Otelimizin tavsiyesi üzerine Otele de çok yakın olan kebapçıya gidiyoruz. Benim
Tercihim Adanın ünlü şeftali kebabını tatmak. Şeftali kebabının, adıyla tadının
pek alakası yok. Ben çok beğeniyorum. Ama herkes benle aynı fikirde değil.
Diğerleri başka kebaplar veya lahmacun deniyor. Fiyatlar da yemekler de çok
güzel. 4 kişi 74 tl hesap ödemenin mutluluğuyla odalarımıza çekilip erkenden
yatıyoruz.
06.12.2014 : Sabah çok erken kalkmışım, yatakta biraz
debelensem de sonuç vermiyor. Duş alıyorum sonra televizyonu kurcalıyorum ama
yinede saat çok erken Özay’ı kaldırmaya karar veriyorum. Bir gün öncenin
yorgunluğu yüzünden, gece o kadar erken yattık ki, gecenin bir yarısı uykumu
alarak uyanmışım. Özay da kalkınca aşağıya iniyoruz. Gece sanki çok ara sokaklarda
bir yerlerde kalıyormuşuz gibi gelmişti ama şehrim tam kalbinde kalıyormuşuz
aslında, limanın hemen arkasında, Girne kalesinin yan tarafında, hatta otelin
kapısının karşısında eski bir kilisemiz bile var çok zarar görmüş yıkık dökük
halde ama bulunduğumuz sokaklar tarih kokuyor. Ara sokaktan az ilerlemiştik ki
Limanı görüyoruz. Dar sokaktan kısa bir iniş yolu varmış limana onu
keşfediyoruz. Yukardan biraz limanı seyrediyoruz. Saat 7 oluyor ama hala
sokaklar da tek kişi bile yok. O kadar sakin ve güzel ki güzelliğe takılı
kalıyoruz bir süre. Sonra kızları da alıp keşfettiğimiz yoldan limana iniyoruz.

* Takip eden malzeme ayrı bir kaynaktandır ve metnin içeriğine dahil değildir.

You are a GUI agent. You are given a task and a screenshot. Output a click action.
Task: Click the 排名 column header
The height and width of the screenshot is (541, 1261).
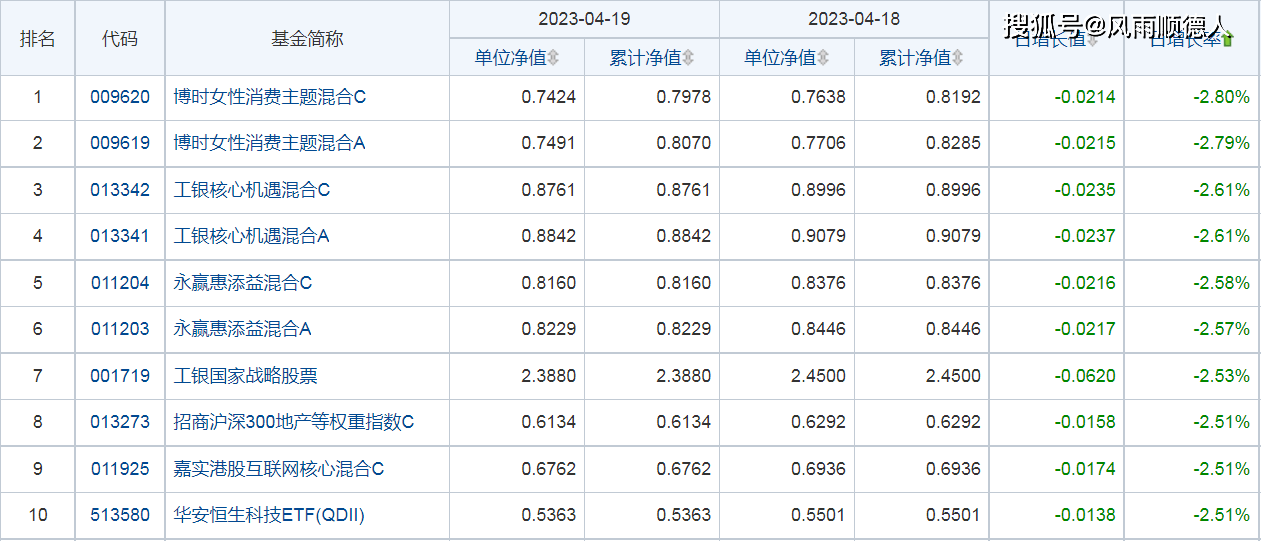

Limanda dolaştıktan sonra Simit Dünyasında bir kahvaltı yapıp, Kaleye
giriyoruz. Girne kalesi birçok uygarlığa ev sahipliği yapmasına rağmen
neredeyse hiç bozulmamış. İçersi çok büyük müzeleri ve surlarıyla yarım gün
geçirilmesi gereken bir yer. Fakat bizim o kadar zamanımız yok. Hızlandırılmış
bir tur yapıyoruz. İçerisinde ünlü batığın bulunduğu müzeden çok, zindanlar
ilgimizi çekiyor. Özellikle hikâyeleriyle ve canlandırmalarıyla aklımızda kalan
zindanlar oluyor.
Bellapais |
Bellapais |
Bellapais |
Sonraki durak Hilarion kalesiyken biz aniden fikir
değiştirip beşparmak dağlarında adı geçen Tank’a gitmeye karar veriyoruz. Plana
uymayarak büyük hata yapıyoruz. Bunu anlamak için 1 gün geçmesi gerekecek,
çünkü boşuna zaman harcıyoruz. Tank’a Karşıyaka köyünden dar bir yolla
gidiliyor, yolun çoğu yerinde 2 araç geçemiyor. Yollar, asfalt olmasına karşın
uçurum ve virajlı ama her şeye rağmen çok eğlenceli. Tank’a vardığımızda yol
kenarında ilk paletlerini görüyorsunuz. Yolun hemen altında da kendisini,
Kıbrıs savaşında kahramanlıklarını duyduğumuz bu tankın, aslında bize anlatılandan
çok daha farklı bir hikâyesinin olduğunu öğreniyoruz. 1974 Kıbrıs harekâtında,
2 Türk tankı Lapta muhaberesinde, Hilarion bölgesinden bu dar yolu kullanarak
gelirken, öndeki tank mayına basar ve etkisiz hale gelir, arkadaki tankta
yoluna devam etmek için, öndeki tankı yoldan
aşağı iter ve yoluna devam eder. Aslında burada bize anlatıldığı gibi bir kahramanlık hikâyesinin olmadığını, tankın başındaki bilgilerden okuyoruz. Ama yine de hikâyenin gerçeğini yerinde öğrenmek bizi mutlu ediyor.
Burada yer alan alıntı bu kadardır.